A/N: Prompt fic #2 from and for my talented but semi-evil friend MiaCooper who requested: "I'm sorry. I thought you were someone else."
Sabotages a la Mia: Must contain a J/other OR C/other kissing scene (I may have done both-ish), AND a J/C scene that bumps the rating to at least M, preferably E (yeah, you get M-ish).
After disposing of two partial responses totaling about 6500 words, I finally managed something decent after hearing Christina Perri's "Lonely." She saved my ass. Unbeta'd.
Also, I see Mia's ambiguous ending (see her fic: A Hundred Little Things) and raise her ambiguous characters and circumstances. Choose your own reality, any one of them will do.
They've been telling her that he is dead. Because most days it's easier for her to take than the truth.
It's easier than dealing with the screaming and confusion when they try to get her to understand what has really happened.

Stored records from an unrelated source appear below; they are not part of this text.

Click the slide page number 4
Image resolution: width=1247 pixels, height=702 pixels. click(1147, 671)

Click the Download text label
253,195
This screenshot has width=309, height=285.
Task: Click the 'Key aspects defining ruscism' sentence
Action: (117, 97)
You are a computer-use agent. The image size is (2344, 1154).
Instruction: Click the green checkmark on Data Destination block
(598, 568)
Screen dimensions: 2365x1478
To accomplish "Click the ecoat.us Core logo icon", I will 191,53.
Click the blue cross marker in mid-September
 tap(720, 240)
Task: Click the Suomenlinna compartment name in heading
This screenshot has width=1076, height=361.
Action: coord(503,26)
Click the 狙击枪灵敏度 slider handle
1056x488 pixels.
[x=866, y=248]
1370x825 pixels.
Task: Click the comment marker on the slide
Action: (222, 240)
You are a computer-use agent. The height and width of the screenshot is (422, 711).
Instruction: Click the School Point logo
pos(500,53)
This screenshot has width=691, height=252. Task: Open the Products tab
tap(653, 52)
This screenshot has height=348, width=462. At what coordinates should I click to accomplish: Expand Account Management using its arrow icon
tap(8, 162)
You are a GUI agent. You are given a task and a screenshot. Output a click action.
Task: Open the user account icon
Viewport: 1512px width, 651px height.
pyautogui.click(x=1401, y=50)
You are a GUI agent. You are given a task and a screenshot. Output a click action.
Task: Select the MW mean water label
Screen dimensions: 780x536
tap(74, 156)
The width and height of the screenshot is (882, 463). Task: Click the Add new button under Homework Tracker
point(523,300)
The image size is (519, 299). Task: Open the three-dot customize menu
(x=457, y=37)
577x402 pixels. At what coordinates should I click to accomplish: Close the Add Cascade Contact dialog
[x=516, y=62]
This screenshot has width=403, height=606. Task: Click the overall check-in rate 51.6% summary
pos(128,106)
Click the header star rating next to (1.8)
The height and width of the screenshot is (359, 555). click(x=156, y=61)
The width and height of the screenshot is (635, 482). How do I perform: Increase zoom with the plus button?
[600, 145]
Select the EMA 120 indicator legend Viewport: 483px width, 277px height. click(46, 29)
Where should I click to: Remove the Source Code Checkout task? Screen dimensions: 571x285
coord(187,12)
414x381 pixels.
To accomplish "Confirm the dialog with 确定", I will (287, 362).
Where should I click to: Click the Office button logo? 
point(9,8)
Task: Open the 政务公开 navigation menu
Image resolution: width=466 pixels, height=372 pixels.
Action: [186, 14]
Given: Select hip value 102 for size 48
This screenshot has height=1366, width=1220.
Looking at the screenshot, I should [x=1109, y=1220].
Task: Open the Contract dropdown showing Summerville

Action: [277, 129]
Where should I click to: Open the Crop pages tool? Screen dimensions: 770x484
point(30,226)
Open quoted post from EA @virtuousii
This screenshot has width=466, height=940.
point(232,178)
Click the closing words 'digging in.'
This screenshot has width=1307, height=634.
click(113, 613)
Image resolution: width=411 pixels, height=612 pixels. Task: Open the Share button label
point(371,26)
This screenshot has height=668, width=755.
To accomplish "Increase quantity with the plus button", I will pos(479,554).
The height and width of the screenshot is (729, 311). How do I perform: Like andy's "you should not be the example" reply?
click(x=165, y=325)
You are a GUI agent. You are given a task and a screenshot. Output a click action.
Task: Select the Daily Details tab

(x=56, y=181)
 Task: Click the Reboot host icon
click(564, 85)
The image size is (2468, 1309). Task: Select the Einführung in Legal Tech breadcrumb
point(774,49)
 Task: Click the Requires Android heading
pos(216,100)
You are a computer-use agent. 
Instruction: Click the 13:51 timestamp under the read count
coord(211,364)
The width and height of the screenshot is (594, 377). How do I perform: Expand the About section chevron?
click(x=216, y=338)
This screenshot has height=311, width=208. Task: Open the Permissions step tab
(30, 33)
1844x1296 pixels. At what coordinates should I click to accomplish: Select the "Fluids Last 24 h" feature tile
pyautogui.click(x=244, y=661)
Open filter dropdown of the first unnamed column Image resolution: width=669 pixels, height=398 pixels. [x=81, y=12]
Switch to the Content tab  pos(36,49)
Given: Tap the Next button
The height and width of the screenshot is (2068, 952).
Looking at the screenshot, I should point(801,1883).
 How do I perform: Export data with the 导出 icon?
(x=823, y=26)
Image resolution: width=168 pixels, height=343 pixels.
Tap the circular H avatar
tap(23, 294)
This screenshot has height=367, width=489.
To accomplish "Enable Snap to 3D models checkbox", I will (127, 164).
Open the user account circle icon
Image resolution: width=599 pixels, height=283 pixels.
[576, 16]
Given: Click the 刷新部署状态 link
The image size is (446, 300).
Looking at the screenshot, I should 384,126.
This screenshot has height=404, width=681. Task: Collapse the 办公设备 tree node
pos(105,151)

It's less painful for everyone involved. They lie. And she has stopped asking for honesty.
Tuvok comes on Wednesdays and Sundays promptly at twelve-noon. She has a calendar she keeps on her wall and a clock on her nightstand with an alarm to remind her, because she loves when he visits. No, she realizes. 'Loves' isn't the right word. Craves. She craves Tuvok.
He's the only one that can really help her now. He's the only one she remembers with consistency. She missed his call once, a while ago, and she still hasn't forgiven herself. That's why she sets the alarm.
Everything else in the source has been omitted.